Однако далеко не все признавали графа Феникса благодетелем человечества; весьма многие, никогда его не видав и не имея о нем понятия, чувствовали к нему ненависть и ужас.
– Какой там чудотворец, какой благодетель! – просто еретик, колдун, действует он дьявольской силою, и всякий, кто к нему обращается, всякий, до кого он коснется, погибает. Он и приехал только для того, чтобы губить православные души. Может, болезни какие и вылечит на недолгое время, а душу-то и погубит! Едва коснулся человека – и на человеке том уже клеймо дьявольское…
Наконец, немало было людей, смотревших на приезжего иностранца просто как на обманщика, шарлатана, морочащего легковерных, отводящего глаза.
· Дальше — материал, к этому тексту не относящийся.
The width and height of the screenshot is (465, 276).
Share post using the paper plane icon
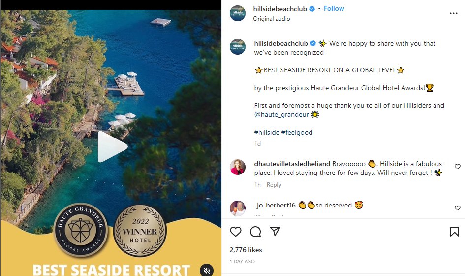pos(275,231)
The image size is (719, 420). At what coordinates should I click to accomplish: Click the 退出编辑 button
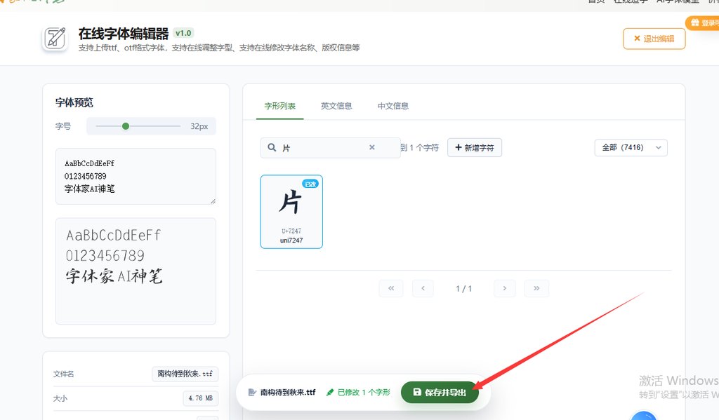coord(654,39)
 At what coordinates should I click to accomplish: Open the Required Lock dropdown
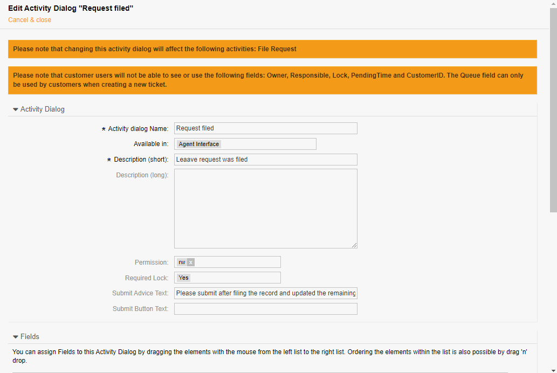coord(227,278)
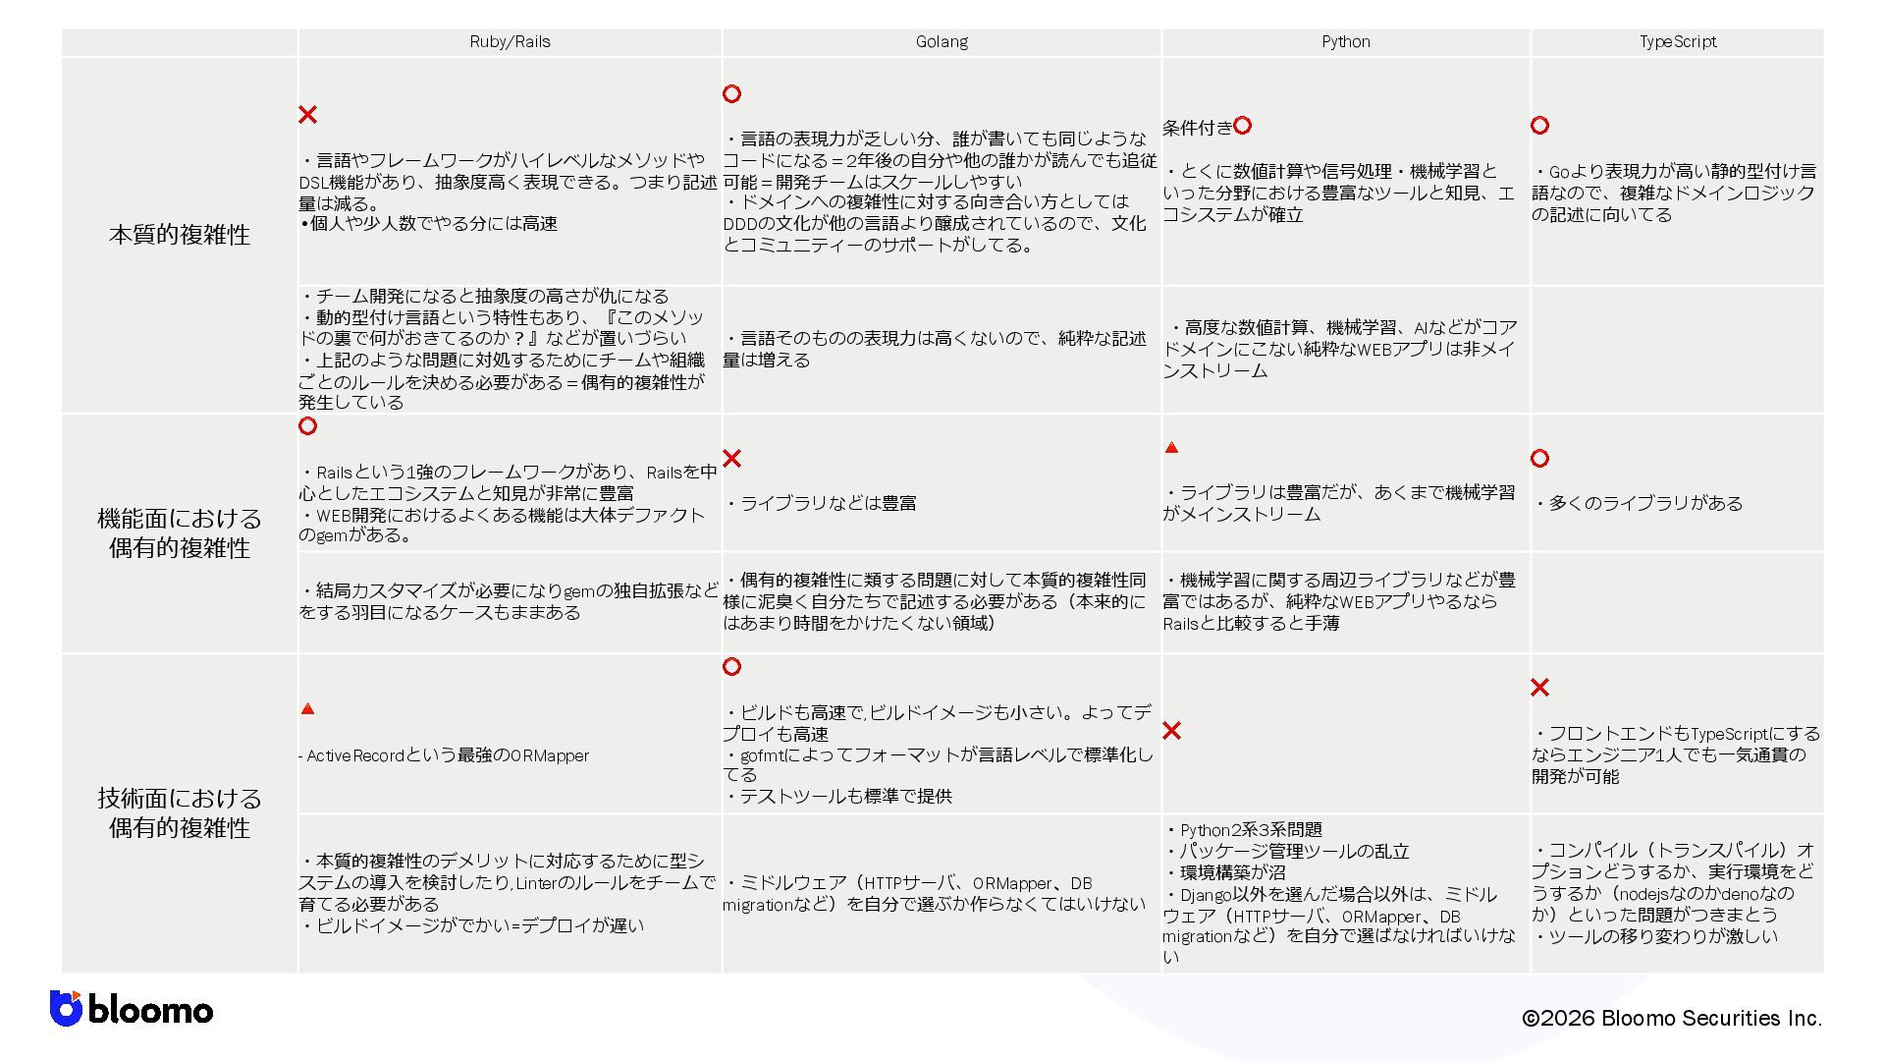Click the 技術面における偶有的複雑性 row label
Viewport: 1885px width, 1061px height.
tap(180, 812)
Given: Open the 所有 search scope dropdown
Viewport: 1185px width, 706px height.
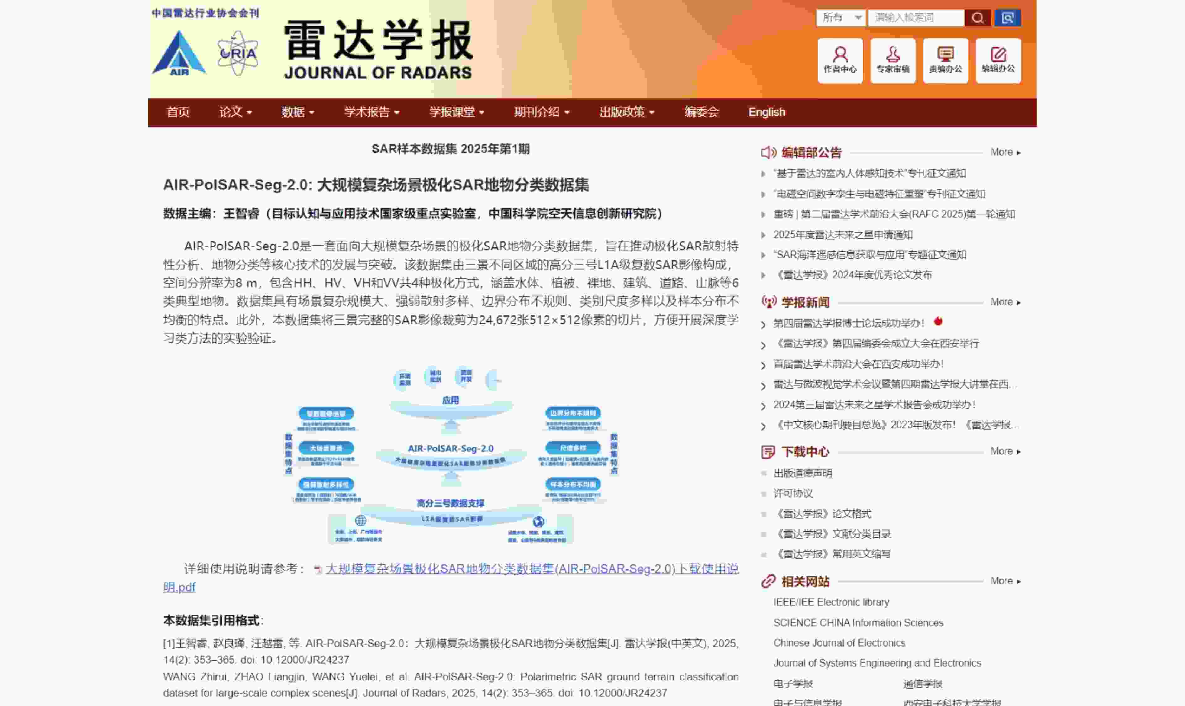Looking at the screenshot, I should 841,18.
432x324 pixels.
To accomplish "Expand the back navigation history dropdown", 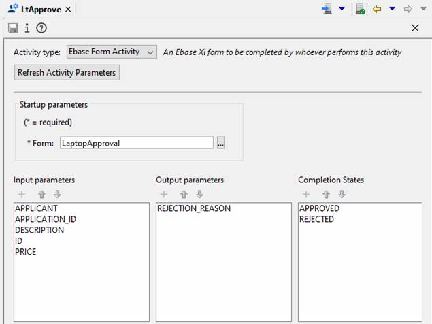I will pos(392,9).
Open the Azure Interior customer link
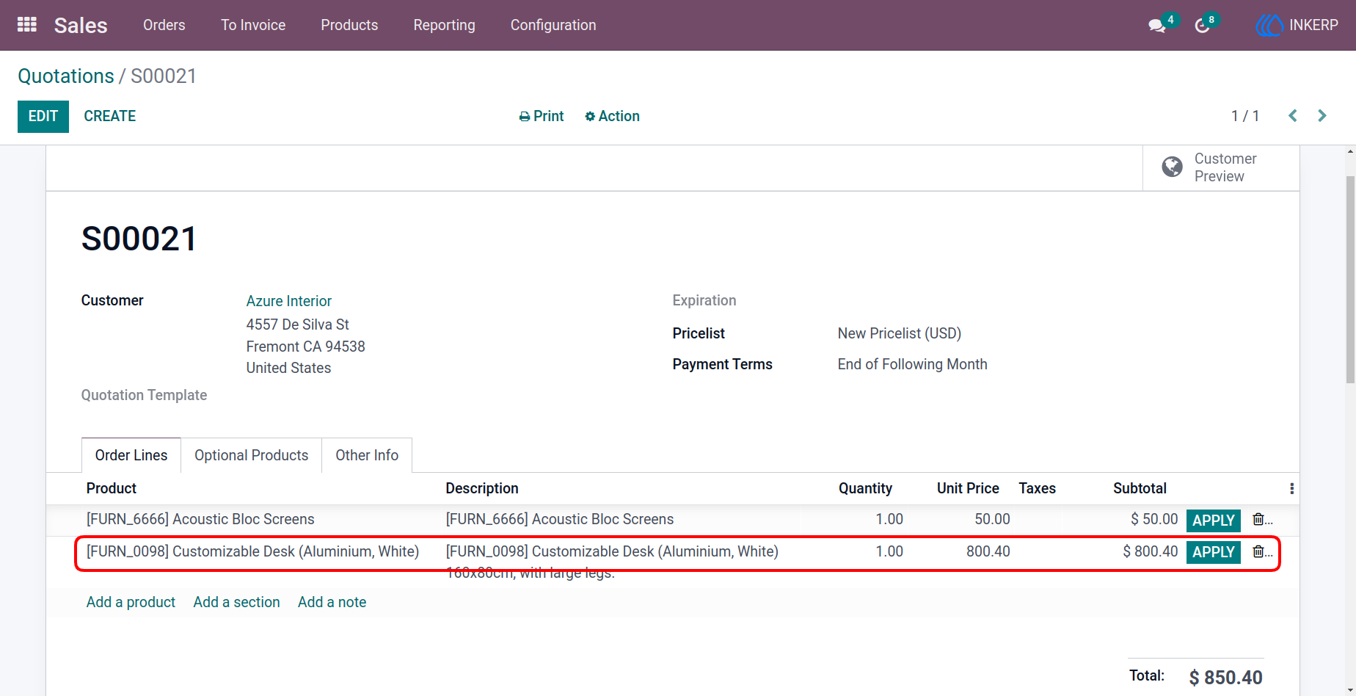 (x=289, y=301)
В особенности все петербургские медики били тревогу.
Но как бы там ни было, о графе Фениксе говорили все, и защитников у него было более, чем врагов, и защитниками его являлись люди сильные. Египетская ложа Изиды разрасталась не по дням, а по часам. Ежедневно в нее прибывали новые члены.
Если до последнего времени Великий Копт только сыпал деньгами и упорно отказывался от всяких подарков и благодарностей своих состоятельных пациентов, теперь египетская ложа давала ему возможность принимать от членов ее богатые взносы. Эти взносы являлись как раз вовремя, так как крупные суммы, привезенные с собою, истощились, а делать золото посредством философского камня, очевидно, было еще некогда.